I woke today with a vicious migraine, from dreams in which the Gods visited and protected me from harm. I praise Them and I am grateful for Their care. Today is a day when I traditionally honor my dead, both my own dead and all the spirits I love, but also a day when I lay out offerings to the lonely and forgotten dead. They’re not forgotten by me. I rose, took migraine medication and Excedrin, and staggered about my day.
I dealt with administrative hassles and the joys (yes, I’m being sarcastic) of being mobility impaired while visibly appearing fine. A few emails later, I realized I was hardly the only one at my school for whom this is an issue. I made offerings to Asklepios and Eir and gave thanks to the Gods Who love and protect me. May Their mercy and kindness move into those barren spaces and the hearts of those who will not to see.
A former student sent me an article about the Catholic Church. They’ve apparently translated their rite of exorcism into English and changed significant portions of it. The article, by a traditional clergyman notes that the changes were made by those with no experience in exorcism. I just shake my head. I pray to those Gods of strength and valor to protect us from evil. Whether we feel it or no, there is nowhere we can possibly go that our Gods cannot follow. The darkness is never empty, no matter how terrible it may be. It is a fruitful place.
I think we find our faith sometimes in the darkest of places. I think we often find our faith in the midst of pain and loss and terror. I think there are moments, precipices upon which all the rest of our spiritual lives depend where our souls must make terrible choices and when we do, we fall into the Gods and They into us in ways that alter forever the course of our being.
We do not have to understand. We do not have to be strong. We do not have to do anything but hold space, but be the doorway through which our Gods may come. We carry Them always with us, most especially into those dark places when we think we don’t.
There’s an old prayer (I was told it was an ancient Egyptian prayer, but I don’t know the truth or untruth of that) that I once learned: may the Gods stand between you and darkness in all the terrible places you must walk. They will. If we but cry out and hold the line of our souls.

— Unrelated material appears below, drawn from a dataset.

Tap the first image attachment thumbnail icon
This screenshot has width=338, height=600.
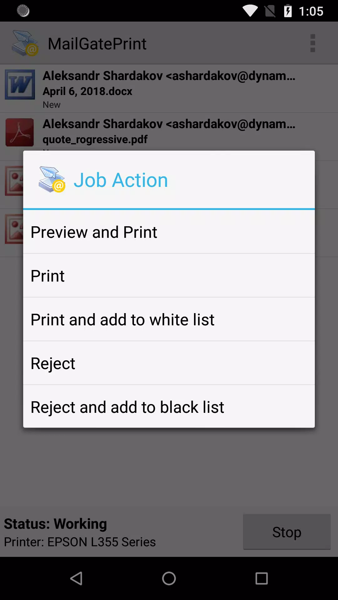coord(14,181)
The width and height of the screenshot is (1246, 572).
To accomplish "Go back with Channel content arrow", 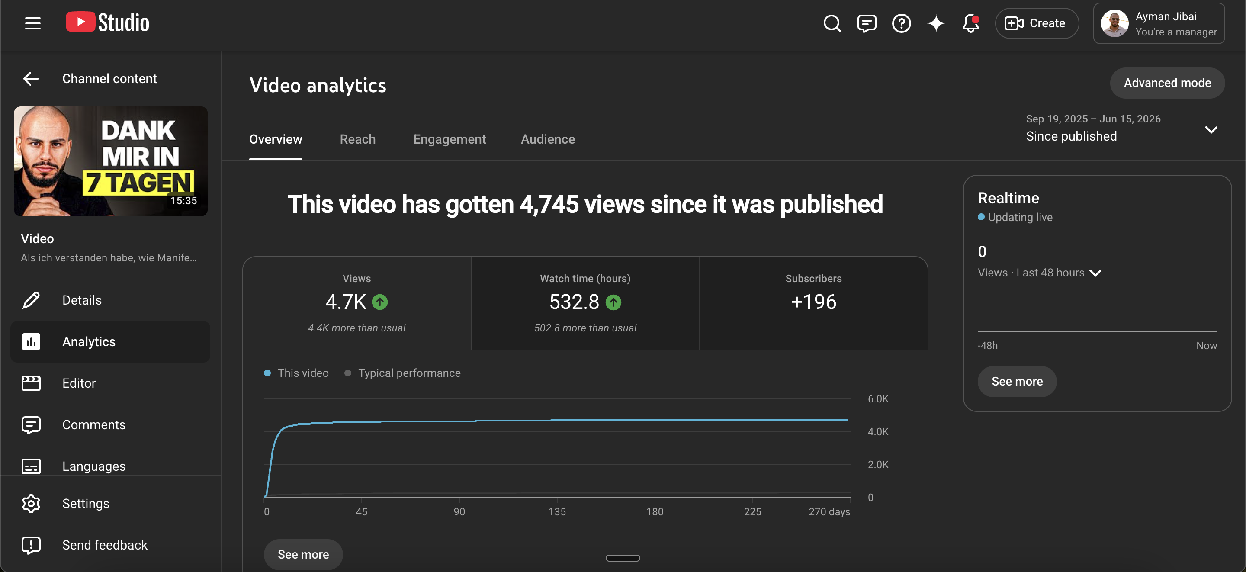I will (31, 78).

That I think is where faith is made. Even for priests and spirit workers, for those who can sense the Gods in various ways, there are times that can be horribly barren. It’s the moments though when we decide to have faith that matter, not the ones where we struggle with doubt. I think those moments – or days, or weeks, or months, or years—where we struggle, make that moment where we leap off that precipice into the arms of our Gods all the sweeter.